__Task brief__: Count the lines in the data below that contain the string "Switch", matching case exactly, and give only the number.

Stored items:

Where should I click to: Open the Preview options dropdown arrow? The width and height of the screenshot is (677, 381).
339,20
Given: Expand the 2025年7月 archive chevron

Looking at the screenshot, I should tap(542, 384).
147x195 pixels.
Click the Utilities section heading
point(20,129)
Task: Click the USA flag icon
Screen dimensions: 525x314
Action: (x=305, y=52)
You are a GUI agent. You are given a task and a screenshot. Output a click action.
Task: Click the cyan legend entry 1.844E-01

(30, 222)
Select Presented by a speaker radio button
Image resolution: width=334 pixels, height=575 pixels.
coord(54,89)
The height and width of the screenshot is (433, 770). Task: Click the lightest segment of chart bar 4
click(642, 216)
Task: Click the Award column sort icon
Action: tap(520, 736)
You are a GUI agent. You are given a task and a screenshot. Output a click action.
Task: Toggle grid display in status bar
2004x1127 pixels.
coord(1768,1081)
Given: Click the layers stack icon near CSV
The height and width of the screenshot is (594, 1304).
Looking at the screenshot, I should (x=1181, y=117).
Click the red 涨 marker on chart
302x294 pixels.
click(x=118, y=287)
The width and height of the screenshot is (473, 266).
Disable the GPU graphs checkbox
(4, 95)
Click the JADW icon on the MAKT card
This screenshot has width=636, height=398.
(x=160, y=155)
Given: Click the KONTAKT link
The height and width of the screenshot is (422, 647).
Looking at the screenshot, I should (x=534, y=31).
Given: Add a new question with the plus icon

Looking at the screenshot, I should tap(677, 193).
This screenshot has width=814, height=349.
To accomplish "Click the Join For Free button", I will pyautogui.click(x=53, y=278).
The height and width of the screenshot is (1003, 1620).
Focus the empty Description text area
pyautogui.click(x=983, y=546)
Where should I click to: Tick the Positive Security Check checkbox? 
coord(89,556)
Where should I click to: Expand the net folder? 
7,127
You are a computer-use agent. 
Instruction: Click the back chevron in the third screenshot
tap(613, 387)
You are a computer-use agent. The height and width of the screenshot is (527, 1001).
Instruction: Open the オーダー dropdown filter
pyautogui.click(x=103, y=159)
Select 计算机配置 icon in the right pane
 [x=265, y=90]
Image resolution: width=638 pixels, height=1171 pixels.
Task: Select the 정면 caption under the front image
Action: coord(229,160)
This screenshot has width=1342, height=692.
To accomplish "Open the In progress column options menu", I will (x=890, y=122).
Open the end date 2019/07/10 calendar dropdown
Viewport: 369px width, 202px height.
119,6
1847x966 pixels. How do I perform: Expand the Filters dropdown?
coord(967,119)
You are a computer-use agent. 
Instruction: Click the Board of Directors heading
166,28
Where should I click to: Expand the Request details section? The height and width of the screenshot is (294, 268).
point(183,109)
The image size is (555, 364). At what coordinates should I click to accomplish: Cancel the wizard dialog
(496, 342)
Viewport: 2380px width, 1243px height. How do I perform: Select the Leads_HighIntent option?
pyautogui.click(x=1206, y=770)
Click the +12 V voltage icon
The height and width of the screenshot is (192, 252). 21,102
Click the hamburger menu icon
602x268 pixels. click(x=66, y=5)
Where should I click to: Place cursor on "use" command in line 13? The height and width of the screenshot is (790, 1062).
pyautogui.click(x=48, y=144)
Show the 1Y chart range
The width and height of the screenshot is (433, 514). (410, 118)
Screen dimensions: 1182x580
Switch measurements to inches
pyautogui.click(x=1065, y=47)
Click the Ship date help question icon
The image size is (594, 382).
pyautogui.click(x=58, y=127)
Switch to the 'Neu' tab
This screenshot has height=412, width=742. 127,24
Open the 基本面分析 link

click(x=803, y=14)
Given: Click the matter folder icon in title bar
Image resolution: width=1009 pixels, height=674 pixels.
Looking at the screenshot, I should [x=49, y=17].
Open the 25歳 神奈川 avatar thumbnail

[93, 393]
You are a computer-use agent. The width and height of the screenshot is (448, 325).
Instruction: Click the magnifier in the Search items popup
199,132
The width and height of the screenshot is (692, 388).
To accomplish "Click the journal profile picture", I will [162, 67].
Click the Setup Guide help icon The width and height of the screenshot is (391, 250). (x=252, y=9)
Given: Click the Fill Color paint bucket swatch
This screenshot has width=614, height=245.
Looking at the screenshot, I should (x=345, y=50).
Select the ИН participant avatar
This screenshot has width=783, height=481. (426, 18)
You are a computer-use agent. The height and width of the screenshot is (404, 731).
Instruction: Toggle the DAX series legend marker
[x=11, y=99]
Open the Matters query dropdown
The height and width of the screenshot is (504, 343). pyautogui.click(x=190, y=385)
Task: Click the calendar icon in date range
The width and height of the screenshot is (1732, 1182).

__Answer to this problem__: 2